WHAT THIS TASK INVOLVES »
Retype all of the data. Every line must match exactly.

******

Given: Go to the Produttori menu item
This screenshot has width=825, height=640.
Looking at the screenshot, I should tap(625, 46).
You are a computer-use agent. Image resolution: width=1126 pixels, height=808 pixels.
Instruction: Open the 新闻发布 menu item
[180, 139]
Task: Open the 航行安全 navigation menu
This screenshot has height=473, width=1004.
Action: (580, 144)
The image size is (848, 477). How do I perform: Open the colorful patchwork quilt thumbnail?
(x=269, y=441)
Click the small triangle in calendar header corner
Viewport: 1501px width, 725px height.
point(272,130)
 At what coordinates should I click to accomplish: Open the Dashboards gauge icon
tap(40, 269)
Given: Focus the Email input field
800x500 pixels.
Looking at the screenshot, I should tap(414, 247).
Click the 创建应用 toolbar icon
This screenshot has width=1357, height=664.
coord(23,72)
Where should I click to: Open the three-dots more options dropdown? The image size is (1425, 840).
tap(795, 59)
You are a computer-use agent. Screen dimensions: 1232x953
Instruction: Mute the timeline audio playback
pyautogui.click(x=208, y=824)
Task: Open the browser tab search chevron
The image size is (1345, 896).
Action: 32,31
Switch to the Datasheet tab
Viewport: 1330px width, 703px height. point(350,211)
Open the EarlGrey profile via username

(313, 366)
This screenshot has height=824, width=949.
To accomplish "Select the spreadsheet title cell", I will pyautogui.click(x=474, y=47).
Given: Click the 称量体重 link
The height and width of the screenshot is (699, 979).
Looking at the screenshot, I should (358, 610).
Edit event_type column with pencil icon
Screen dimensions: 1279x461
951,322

******

EXERCISE ANSWER »
Given: Go to the Produttori menu item
This screenshot has width=825, height=640.
Looking at the screenshot, I should tap(625, 46).
You are a computer-use agent. Image resolution: width=1126 pixels, height=808 pixels.
Instruction: Open the 新闻发布 menu item
[180, 139]
Task: Open the 航行安全 navigation menu
This screenshot has height=473, width=1004.
Action: (580, 144)
The image size is (848, 477). How do I perform: Open the colorful patchwork quilt thumbnail?
(x=269, y=441)
Click the small triangle in calendar header corner
Viewport: 1501px width, 725px height.
point(272,130)
 At what coordinates should I click to accomplish: Open the Dashboards gauge icon
tap(40, 269)
Given: Focus the Email input field
800x500 pixels.
Looking at the screenshot, I should tap(414, 247).
Click the 创建应用 toolbar icon
This screenshot has width=1357, height=664.
coord(23,72)
Where should I click to: Open the three-dots more options dropdown? The image size is (1425, 840).
tap(795, 59)
You are a computer-use agent. Screen dimensions: 1232x953
Instruction: Mute the timeline audio playback
pyautogui.click(x=208, y=824)
Task: Open the browser tab search chevron
The image size is (1345, 896).
Action: 32,31
Switch to the Datasheet tab
Viewport: 1330px width, 703px height. point(350,211)
Open the EarlGrey profile via username

(313, 366)
This screenshot has height=824, width=949.
To accomplish "Select the spreadsheet title cell", I will pyautogui.click(x=474, y=47).
Given: Click the 称量体重 link
The height and width of the screenshot is (699, 979).
Looking at the screenshot, I should (358, 610).
Edit event_type column with pencil icon
Screen dimensions: 1279x461
951,322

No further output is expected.